Extracted records:
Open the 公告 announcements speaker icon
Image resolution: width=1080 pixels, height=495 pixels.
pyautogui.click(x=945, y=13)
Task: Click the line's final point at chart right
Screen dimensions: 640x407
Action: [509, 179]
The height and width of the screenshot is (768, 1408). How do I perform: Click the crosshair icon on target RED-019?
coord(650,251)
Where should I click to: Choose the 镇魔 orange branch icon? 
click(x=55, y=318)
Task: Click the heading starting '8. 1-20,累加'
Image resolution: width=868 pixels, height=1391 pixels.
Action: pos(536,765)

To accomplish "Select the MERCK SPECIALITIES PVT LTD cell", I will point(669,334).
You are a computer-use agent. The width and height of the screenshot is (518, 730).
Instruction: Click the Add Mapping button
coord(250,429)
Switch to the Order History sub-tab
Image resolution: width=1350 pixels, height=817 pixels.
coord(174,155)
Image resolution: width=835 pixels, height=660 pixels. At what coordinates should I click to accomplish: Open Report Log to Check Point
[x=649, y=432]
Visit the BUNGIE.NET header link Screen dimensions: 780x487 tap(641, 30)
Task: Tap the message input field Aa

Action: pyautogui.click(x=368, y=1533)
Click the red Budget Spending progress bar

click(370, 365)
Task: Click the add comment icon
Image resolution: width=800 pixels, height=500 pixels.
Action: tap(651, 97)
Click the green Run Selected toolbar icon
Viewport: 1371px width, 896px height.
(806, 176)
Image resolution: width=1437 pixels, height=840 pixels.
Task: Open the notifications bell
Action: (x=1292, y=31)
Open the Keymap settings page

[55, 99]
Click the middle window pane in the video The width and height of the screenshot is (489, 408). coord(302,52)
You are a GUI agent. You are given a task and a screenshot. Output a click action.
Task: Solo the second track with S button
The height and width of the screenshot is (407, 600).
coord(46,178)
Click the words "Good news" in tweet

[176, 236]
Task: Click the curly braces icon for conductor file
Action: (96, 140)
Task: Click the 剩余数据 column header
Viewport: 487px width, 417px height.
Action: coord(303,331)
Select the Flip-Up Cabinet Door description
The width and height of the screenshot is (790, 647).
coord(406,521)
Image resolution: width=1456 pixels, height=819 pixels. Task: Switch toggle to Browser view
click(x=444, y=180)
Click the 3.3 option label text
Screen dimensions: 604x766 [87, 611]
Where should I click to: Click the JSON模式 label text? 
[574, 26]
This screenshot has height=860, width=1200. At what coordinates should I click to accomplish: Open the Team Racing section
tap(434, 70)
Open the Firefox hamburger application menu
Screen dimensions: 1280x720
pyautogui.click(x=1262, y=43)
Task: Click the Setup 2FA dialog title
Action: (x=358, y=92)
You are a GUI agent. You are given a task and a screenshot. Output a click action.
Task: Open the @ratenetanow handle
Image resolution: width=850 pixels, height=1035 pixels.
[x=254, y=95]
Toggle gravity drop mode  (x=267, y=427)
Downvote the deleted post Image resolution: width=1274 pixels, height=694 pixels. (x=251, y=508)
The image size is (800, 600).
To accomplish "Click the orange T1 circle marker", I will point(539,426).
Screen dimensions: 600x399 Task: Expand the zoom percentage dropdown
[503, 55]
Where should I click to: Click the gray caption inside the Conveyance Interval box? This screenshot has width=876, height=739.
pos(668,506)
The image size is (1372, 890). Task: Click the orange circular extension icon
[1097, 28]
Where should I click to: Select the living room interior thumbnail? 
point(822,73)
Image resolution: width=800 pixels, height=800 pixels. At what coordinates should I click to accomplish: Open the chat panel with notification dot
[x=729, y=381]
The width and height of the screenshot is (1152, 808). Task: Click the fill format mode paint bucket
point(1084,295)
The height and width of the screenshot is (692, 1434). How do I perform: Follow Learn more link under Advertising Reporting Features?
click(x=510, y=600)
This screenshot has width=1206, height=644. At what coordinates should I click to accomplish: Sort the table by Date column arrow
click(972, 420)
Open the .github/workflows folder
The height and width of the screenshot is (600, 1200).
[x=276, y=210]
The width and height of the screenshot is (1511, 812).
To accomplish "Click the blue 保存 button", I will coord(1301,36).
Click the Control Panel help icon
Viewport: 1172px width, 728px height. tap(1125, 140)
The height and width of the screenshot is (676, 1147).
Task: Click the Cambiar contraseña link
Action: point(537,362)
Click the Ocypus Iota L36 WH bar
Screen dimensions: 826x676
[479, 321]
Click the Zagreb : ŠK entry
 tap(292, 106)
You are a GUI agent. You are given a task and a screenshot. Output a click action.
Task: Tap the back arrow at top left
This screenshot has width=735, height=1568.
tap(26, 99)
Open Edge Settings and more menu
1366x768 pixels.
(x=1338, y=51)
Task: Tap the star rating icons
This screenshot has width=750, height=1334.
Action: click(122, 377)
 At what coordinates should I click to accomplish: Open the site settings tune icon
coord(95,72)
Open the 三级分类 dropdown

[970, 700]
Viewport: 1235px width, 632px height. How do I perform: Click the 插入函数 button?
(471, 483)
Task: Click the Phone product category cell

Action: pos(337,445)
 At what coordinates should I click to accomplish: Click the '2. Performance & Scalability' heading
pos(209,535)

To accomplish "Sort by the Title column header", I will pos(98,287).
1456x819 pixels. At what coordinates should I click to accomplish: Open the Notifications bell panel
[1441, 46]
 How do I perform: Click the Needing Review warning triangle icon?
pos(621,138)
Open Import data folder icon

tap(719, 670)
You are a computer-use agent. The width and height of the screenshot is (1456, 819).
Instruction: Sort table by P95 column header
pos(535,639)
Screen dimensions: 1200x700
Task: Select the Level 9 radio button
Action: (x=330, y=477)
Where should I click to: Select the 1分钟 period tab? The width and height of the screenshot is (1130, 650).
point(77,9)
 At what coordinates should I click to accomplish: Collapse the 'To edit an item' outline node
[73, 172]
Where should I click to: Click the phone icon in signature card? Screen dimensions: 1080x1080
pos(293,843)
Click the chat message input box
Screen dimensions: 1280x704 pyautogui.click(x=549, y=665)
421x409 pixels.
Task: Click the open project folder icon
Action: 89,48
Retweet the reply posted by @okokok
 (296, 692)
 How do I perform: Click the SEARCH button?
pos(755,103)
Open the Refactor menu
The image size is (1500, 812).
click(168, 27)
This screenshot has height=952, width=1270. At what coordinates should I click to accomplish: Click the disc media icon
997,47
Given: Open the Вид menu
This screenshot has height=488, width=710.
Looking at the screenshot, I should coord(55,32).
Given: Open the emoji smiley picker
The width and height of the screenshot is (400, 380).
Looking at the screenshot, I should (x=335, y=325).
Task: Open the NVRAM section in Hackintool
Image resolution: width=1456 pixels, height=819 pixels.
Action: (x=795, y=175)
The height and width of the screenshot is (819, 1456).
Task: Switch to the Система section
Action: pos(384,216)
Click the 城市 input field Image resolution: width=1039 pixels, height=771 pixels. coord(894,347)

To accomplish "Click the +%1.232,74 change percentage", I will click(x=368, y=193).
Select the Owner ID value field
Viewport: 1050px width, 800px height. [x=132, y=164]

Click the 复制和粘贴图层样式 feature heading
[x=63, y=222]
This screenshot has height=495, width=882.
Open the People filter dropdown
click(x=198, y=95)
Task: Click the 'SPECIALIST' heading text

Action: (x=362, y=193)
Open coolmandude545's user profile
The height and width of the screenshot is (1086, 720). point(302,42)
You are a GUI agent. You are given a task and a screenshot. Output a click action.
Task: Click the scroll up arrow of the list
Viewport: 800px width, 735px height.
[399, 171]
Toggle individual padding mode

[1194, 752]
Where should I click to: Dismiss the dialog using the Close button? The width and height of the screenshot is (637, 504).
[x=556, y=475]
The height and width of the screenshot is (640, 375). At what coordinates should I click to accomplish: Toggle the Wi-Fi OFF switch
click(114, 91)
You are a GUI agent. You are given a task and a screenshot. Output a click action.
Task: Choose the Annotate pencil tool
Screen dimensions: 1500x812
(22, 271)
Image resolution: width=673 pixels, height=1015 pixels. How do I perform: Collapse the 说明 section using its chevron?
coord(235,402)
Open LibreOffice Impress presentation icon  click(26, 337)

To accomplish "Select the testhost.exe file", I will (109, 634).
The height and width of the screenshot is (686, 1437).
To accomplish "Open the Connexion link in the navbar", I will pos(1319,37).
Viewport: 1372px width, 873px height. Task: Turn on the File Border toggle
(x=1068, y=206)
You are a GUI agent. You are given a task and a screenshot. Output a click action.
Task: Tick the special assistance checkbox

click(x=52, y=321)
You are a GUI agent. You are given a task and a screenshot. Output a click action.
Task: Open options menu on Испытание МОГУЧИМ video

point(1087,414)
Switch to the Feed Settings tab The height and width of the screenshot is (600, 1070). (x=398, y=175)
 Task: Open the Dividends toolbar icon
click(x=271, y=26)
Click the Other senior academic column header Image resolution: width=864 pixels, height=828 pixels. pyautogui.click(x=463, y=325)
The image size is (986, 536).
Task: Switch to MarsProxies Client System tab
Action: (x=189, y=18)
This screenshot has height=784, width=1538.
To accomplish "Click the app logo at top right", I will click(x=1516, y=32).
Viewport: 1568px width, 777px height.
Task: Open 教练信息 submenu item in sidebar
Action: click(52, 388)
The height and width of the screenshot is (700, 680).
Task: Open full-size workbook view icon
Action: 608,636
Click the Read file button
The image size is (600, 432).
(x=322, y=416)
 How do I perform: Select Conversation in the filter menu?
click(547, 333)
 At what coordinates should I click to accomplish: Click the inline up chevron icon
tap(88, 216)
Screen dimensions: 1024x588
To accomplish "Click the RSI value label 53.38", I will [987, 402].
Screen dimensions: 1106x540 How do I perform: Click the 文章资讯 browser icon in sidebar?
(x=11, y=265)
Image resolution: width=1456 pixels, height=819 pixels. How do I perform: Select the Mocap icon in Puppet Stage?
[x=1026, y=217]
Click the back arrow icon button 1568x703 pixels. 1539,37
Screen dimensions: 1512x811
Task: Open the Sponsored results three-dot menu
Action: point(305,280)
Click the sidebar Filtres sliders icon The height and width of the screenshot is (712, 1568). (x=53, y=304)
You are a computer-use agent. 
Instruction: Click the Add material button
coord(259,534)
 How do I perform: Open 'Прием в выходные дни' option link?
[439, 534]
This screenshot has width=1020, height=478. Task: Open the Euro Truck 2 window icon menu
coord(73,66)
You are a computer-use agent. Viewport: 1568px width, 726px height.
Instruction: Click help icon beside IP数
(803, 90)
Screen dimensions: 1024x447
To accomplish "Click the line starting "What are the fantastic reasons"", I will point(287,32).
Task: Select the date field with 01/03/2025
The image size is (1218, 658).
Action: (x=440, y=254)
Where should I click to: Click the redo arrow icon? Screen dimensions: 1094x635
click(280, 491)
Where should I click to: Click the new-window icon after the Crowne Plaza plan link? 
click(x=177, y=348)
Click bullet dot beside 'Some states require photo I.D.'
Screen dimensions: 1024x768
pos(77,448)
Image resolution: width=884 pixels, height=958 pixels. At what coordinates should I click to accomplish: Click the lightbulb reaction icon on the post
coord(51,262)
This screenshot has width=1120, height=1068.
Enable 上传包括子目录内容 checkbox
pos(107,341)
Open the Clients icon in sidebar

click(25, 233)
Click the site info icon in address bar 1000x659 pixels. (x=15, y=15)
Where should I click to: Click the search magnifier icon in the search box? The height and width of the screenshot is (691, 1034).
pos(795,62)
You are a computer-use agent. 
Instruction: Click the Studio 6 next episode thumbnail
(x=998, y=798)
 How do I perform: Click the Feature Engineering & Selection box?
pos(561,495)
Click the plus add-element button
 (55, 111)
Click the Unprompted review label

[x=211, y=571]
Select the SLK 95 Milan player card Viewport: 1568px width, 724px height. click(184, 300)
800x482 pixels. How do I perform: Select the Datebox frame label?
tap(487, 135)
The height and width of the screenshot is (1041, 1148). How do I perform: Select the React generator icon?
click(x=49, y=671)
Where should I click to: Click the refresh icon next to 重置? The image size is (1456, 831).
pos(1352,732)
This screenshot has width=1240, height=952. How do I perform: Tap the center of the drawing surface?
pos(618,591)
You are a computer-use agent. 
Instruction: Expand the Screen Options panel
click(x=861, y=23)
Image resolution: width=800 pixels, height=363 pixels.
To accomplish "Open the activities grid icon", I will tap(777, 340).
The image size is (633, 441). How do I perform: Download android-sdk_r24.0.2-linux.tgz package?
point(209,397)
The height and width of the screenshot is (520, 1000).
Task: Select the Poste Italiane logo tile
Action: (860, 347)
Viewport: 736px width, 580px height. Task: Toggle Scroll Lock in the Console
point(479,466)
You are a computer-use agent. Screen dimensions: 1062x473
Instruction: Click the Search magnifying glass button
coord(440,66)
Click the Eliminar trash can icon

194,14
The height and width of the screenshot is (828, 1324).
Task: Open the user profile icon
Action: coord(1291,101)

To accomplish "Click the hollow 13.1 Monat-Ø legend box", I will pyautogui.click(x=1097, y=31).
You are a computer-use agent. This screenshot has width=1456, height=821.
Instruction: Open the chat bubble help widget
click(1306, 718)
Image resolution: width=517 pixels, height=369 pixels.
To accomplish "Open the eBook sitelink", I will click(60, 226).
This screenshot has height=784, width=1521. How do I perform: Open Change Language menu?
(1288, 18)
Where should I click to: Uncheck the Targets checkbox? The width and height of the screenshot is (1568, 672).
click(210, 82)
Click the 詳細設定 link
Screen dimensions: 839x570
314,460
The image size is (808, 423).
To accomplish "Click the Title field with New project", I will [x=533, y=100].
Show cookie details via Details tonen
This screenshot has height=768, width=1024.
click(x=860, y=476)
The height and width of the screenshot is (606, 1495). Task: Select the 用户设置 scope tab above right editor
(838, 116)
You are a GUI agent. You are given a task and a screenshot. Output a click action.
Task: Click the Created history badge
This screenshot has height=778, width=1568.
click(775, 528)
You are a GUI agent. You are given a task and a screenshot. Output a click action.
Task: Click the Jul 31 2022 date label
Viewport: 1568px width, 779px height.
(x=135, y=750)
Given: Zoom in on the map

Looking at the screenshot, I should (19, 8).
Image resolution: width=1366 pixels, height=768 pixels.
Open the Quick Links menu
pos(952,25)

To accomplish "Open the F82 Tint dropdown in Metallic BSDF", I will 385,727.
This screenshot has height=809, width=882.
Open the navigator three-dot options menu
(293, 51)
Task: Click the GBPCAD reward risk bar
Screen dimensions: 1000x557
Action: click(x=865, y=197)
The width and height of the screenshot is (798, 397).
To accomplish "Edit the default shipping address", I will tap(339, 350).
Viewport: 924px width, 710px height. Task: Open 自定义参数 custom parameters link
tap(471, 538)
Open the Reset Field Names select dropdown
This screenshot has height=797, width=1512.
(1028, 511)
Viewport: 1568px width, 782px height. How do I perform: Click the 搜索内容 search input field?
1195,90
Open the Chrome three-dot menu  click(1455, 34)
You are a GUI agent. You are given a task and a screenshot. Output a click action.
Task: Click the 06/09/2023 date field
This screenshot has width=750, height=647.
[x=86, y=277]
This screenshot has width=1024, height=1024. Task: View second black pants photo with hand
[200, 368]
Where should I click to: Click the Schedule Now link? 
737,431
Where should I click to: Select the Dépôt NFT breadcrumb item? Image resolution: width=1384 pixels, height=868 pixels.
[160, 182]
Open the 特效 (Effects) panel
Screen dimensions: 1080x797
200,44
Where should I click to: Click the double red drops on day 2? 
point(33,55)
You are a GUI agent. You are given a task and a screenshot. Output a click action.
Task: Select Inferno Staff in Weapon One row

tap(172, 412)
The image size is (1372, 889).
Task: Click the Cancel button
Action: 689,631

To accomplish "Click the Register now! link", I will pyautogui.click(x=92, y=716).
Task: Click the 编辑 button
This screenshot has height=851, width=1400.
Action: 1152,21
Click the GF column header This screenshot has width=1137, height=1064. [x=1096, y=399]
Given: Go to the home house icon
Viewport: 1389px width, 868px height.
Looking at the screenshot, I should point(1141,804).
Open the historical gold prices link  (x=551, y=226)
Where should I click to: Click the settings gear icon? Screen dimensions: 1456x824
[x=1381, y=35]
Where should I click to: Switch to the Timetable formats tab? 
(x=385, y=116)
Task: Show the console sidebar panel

What you need to do: Rewrite the part of the items that opens with the line containing "Select the Owner ID value field" and closes with the line containing "(x=1068, y=206)", changing "heading" to "title" and leaving everything else as it is.

Finished task:
Select the Owner ID value field
Viewport: 1050px width, 800px height. [x=132, y=164]

Click the 复制和粘贴图层样式 feature title
[x=63, y=222]
This screenshot has height=495, width=882.
Open the People filter dropdown
click(x=198, y=95)
Task: Click the 'SPECIALIST' title text

Action: (x=362, y=193)
Open coolmandude545's user profile
The height and width of the screenshot is (1086, 720). point(302,42)
You are a GUI agent. You are given a task and a screenshot. Output a click action.
Task: Click the scroll up arrow of the list
Viewport: 800px width, 735px height.
[399, 171]
Toggle individual padding mode

[1194, 752]
Where should I click to: Dismiss the dialog using the Close button? The width and height of the screenshot is (637, 504).
[x=556, y=475]
The height and width of the screenshot is (640, 375). At what coordinates should I click to accomplish: Toggle the Wi-Fi OFF switch
click(114, 91)
You are a GUI agent. You are given a task and a screenshot. Output a click action.
Task: Choose the Annotate pencil tool
Screen dimensions: 1500x812
(22, 271)
Image resolution: width=673 pixels, height=1015 pixels. How do I perform: Collapse the 说明 section using its chevron?
coord(235,402)
Open LibreOffice Impress presentation icon  click(26, 337)

To accomplish "Select the testhost.exe file", I will (109, 634).
The height and width of the screenshot is (686, 1437).
To accomplish "Open the Connexion link in the navbar", I will pos(1319,37).
Viewport: 1372px width, 873px height. Task: Turn on the File Border toggle
(x=1068, y=206)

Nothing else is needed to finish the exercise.